Mau Dibawa Kemana Sepakbola Indonesia?

0
60

.Keputusan FIFA mengenai sudah tidak kredibelnya kepemimpinan PSSI di bawah Nurdin Halid di sambut gembira masyarakat bola di Indonesia serta pembentukan Komite Normalisasi sebagai pengurus sementara PSSI. Namun keputusannya yang ketiga mengenai tidak diperbolehkannya lagi George Toisutta dan Arifin Panigoro untuk dicalonkon menjadi Ketua PSSI menjadi polemik baru.

Para pendukung yang menamakan diri kelompok 78, menganggap FIFA tidak memahami situsasi di Indonesia. Berdasarkan itu ketua Komite Normalisasi (KN) yang ditunjuk FIFA yaitu Agum Gumelar berusaha memperjuangkan kedua nama tersebut dengan datang langsung ke Zurich menemui Presiden FIFA. Tetapi tetap FIFA menolak nama tersebut.

Dialog Nasional yang diadakan Antara yang bertempat di Wisma Antara, sore tadi, mencoba mencari solusi persoalan tersebut dengan tema “Mau Dibawa Kemana Sepakbola Indonesia?”

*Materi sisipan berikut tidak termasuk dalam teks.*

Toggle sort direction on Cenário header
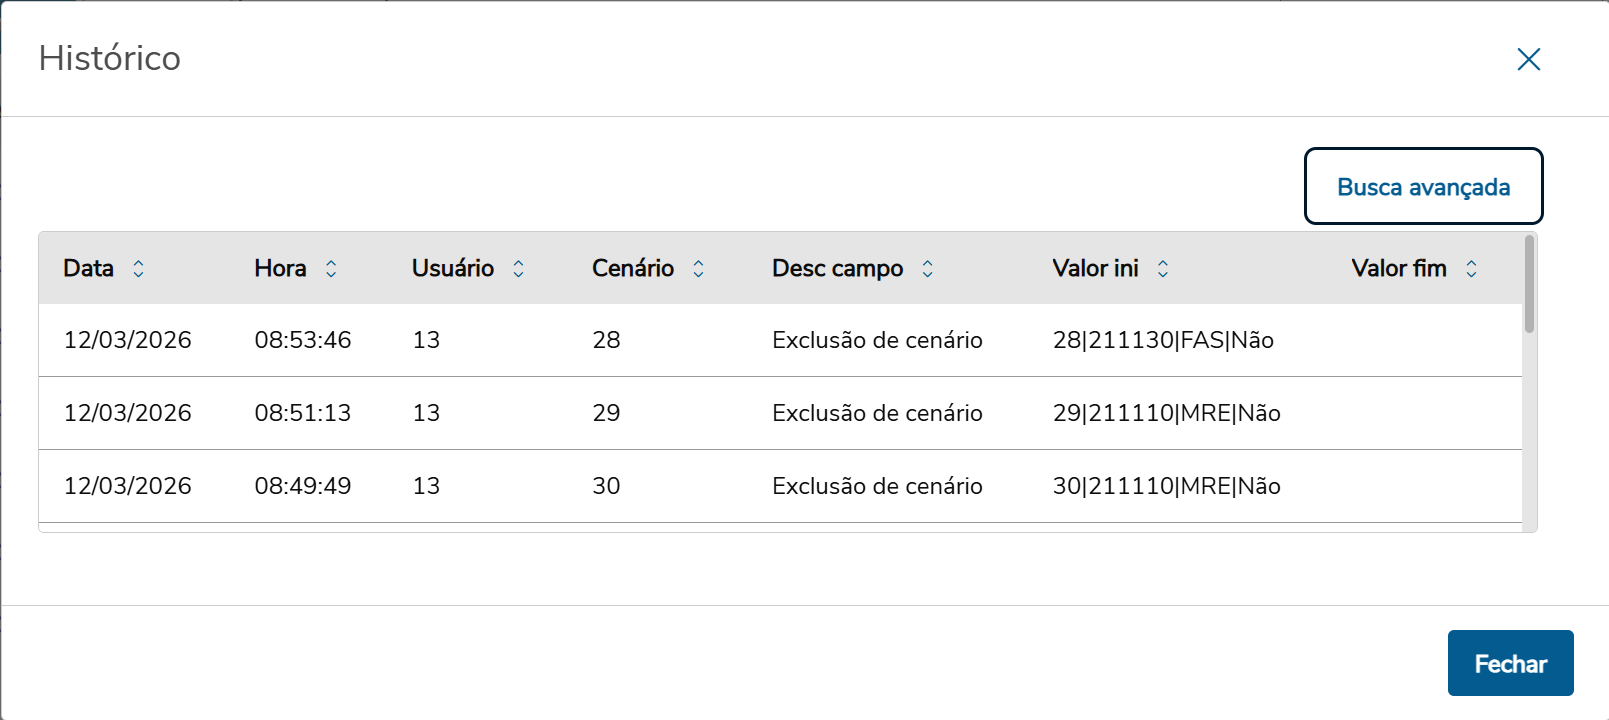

Dibawakan oleh, Khalid Zahidi dengan keynote speaker Ketua Komite Normalisasi, Agum Gumelar, pengamat sepakbola Bambang Waluyo dan presenter acara bola, Ricky Jo. Mencoba memberikan gambaran dan tanggapan terhadap kasus yang terjadi.

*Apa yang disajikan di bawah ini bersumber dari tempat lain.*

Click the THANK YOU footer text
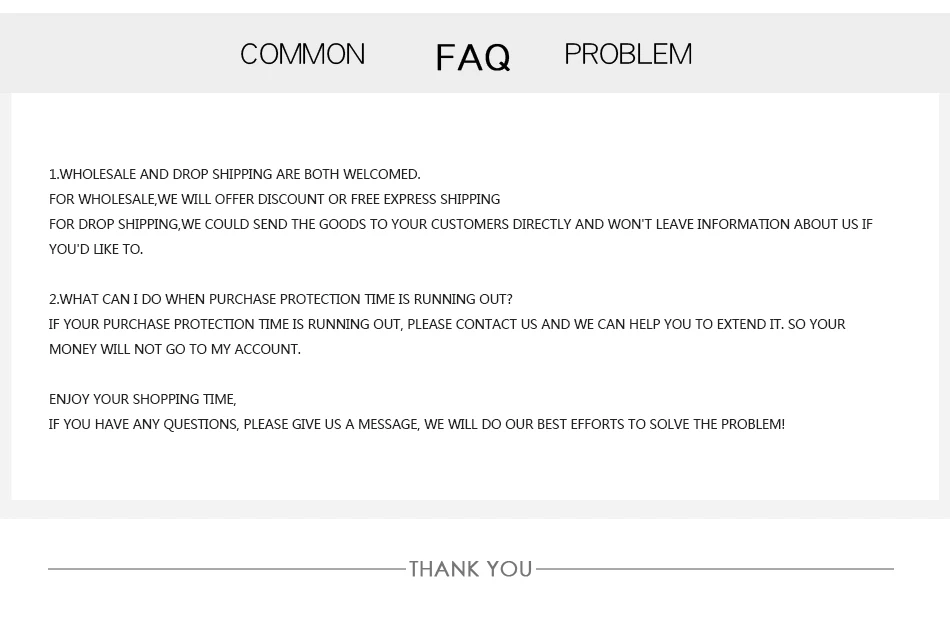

Dalam dialog tersebut, Agum Gumelar memberikan tiga opsi terhadap keputusan FIFA untuk George Toisutta dan Arifin Panigoro yaitu:

“1. Bentuk tim yg kuat, untuk segera berangkat ke Zurich, untuk memperjuangkan seperti apa yang saya lakukan. Untuk meyakinkan FIFA menganulir keputusannya. Silahkan masih ada waktu.
2. Gunakan jalur hukum, sidang arbitrase internasional, adukan FIFA kesitu, ke jalur hukum.
3. Semua Rakyat Mendukung dan akan bangga dan bahagia kepada mereka, kalo mereka legowo demi untuk kepentingan yang lebih besar, menerima kenyataan ini. Ini opsi ketiga dan saya sangat mendambakan opsi ini, Saya akan angkat topi salut kepada Pak George dan Pak Arifin.”

Pada intinya, mereka sepakat, agar para tokoh-tokoh persepakbolaan nasional dapat “menempatkan kepentingan bangsa di atas kepentingan lainnya.” Sehingga menuju persepakbolaan tanah air yang didambakan masyarakat.

Yuk, dukung kongres PSSI untuk menuju jayanya sepakbola Indonesia.